Three Poems by Liz Mariani

What you said

What you said about the family reunion
Is exactly what you said when I begged
Cheese from sheep or cow for the froth
This narrative they keep heavy forging
We survive all electric categorizations
Shrink the story of three cities for these
Hydrogen continues to be two parts
The weather breathes a tortoise wind
Walk against a chirping gusting billiard
And trees for each color each hew


the cannoli myth
avoiding the ricotta
of giddy gossip
hallowed yawns
clipped swans
calloused limbs
gestational gluten
pull the Atlantic east
describing the grass
the pallet disowns


Contradicting snake tests weed the festering from the floor.
If you look up you’ll see a slanted linoleum sky.
But, if you look down, you’ll find your foot flesh has decomposed.
Leaving a skull foot thought walk where the ground used to be.

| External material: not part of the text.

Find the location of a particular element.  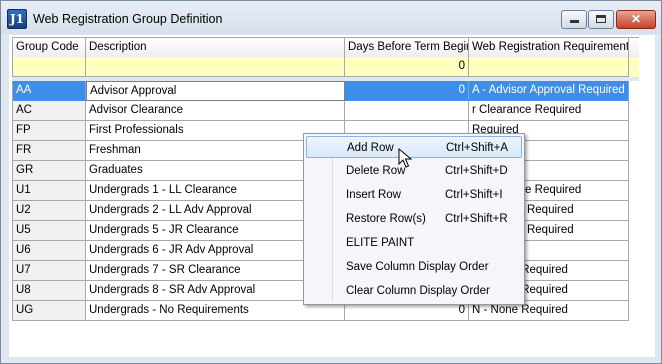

The Season of Okra in Question

Steel clenching into an aborted influenza percolating an updated vaccine.
Daylight assuming the position of gazing mulls into a sunflower waste.
We call this the winter of famine Okra. Will the printers press the ink?

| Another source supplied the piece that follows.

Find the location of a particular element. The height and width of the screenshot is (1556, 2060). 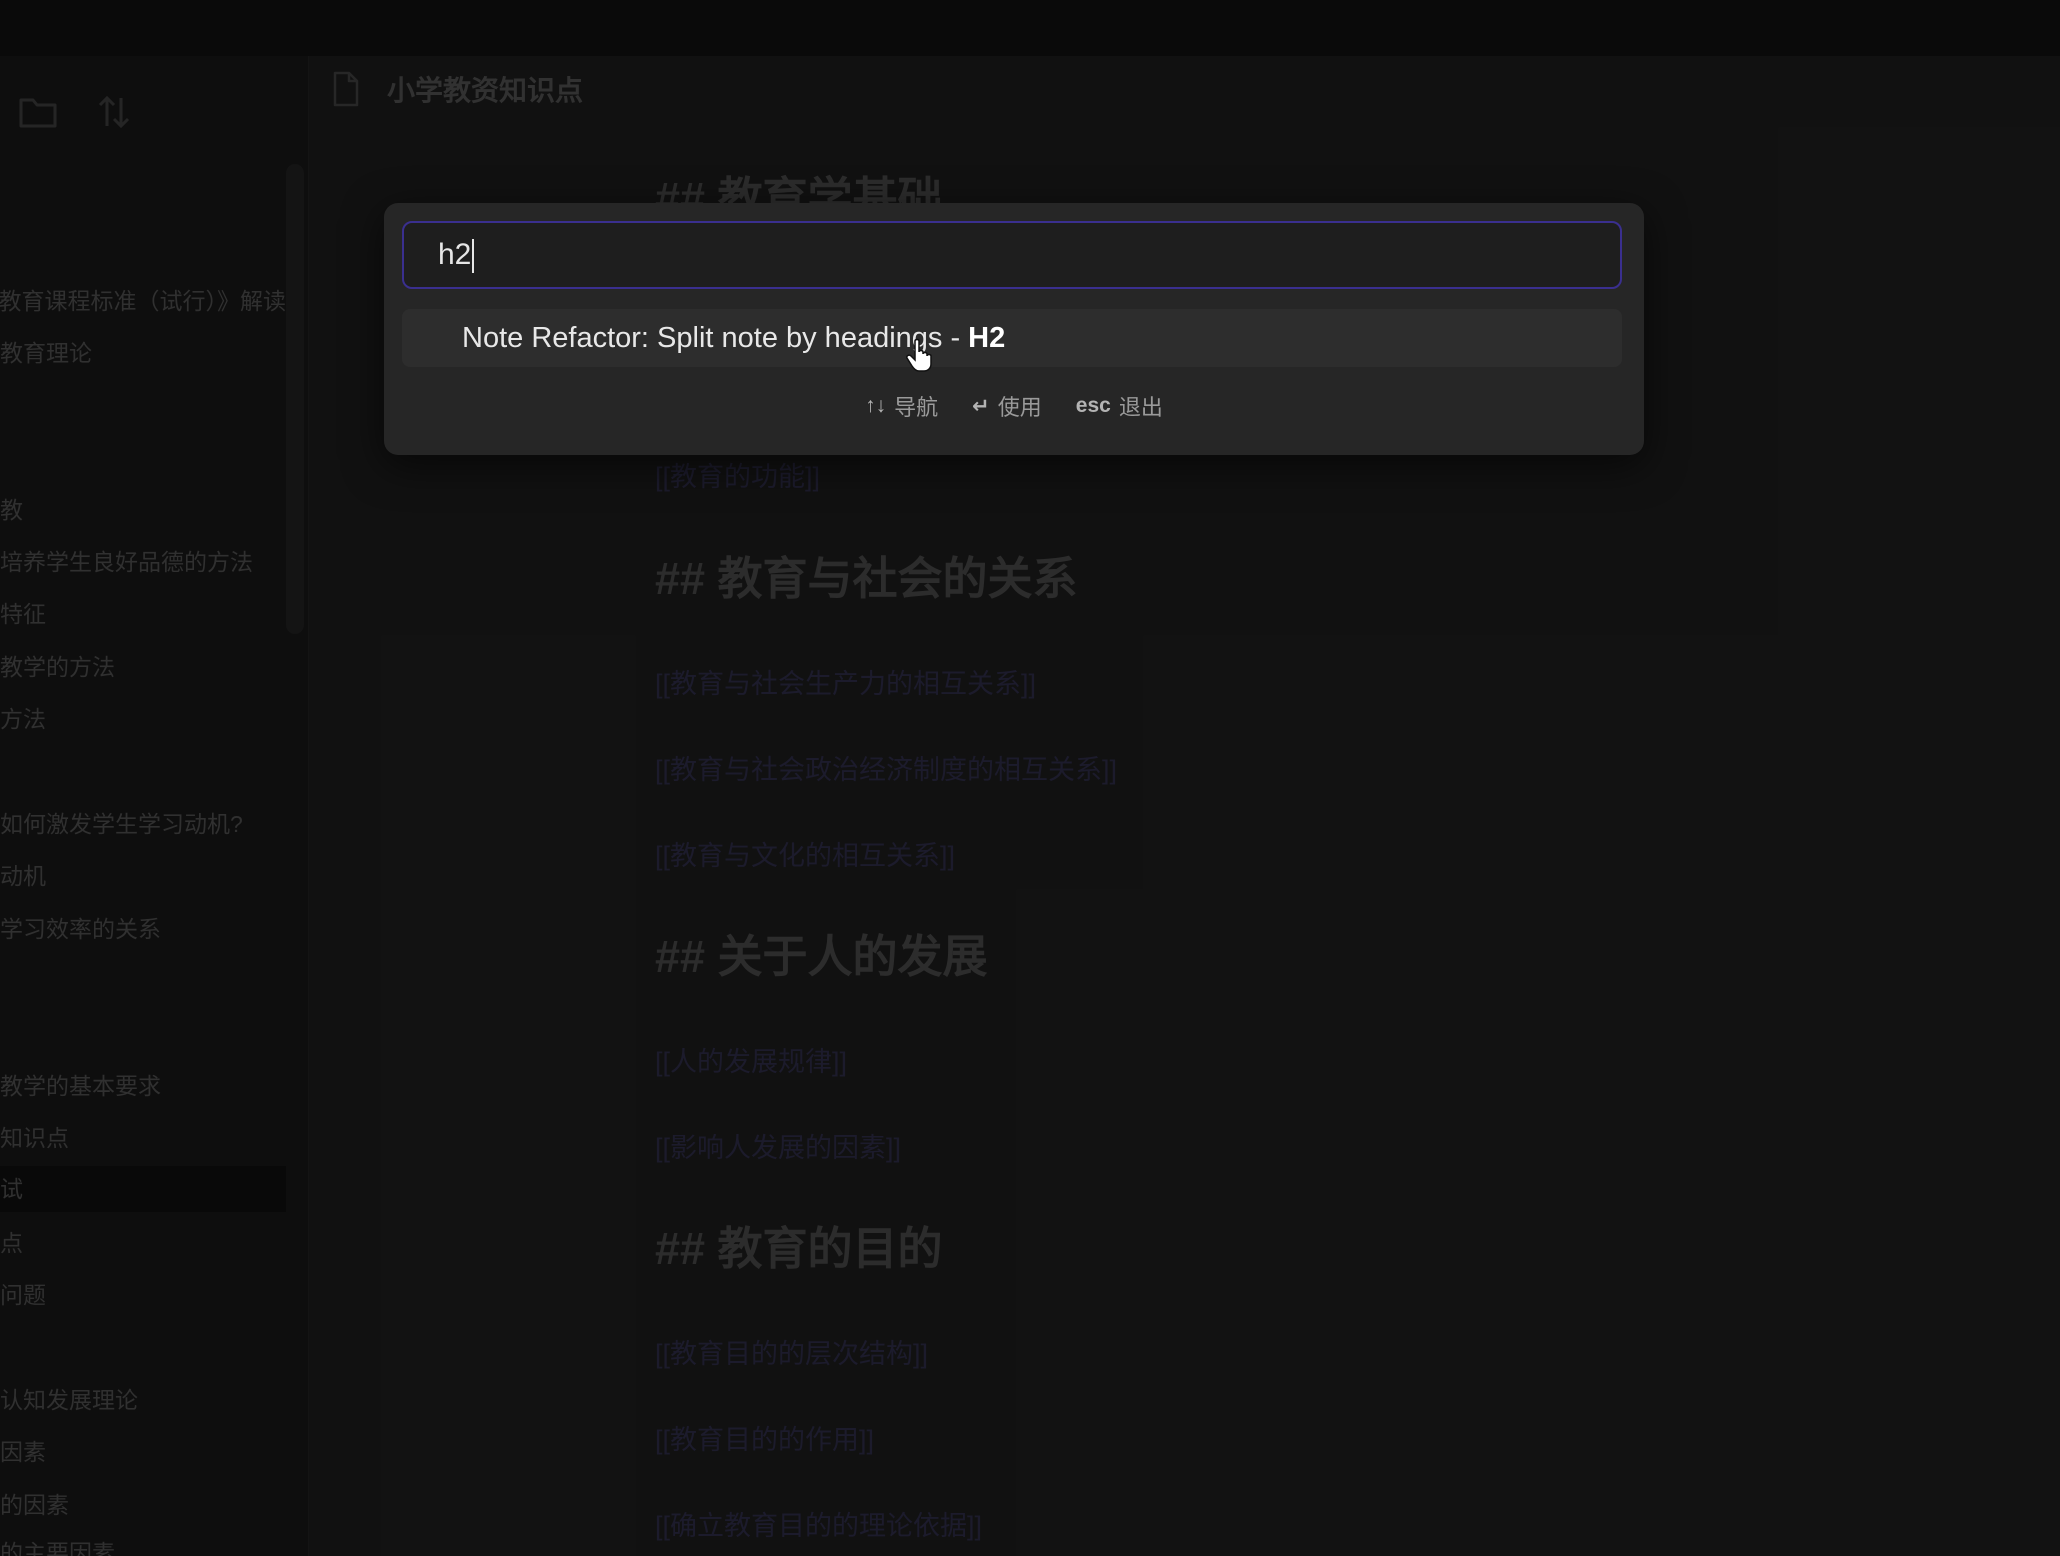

It is the question. The question an answer takes.
Where will these vapid beings muster?
What transforms friction into a viola of complacency?

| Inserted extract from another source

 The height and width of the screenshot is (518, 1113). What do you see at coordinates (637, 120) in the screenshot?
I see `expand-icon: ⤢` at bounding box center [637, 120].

Is this the hunger sisters feel when offered a gilded rack of shade?
Or is this a tousled arboretum funneled into a mange of months?



Liz Mariani lives in Vermont. Her latest poems have been published in BlazeVOX, The Buffalo News, Artvoice, The Brooklyner, Fortunates and as part of The Tea Leaves Collection of Broadsides in collaboration with artist, Michael Morgulis.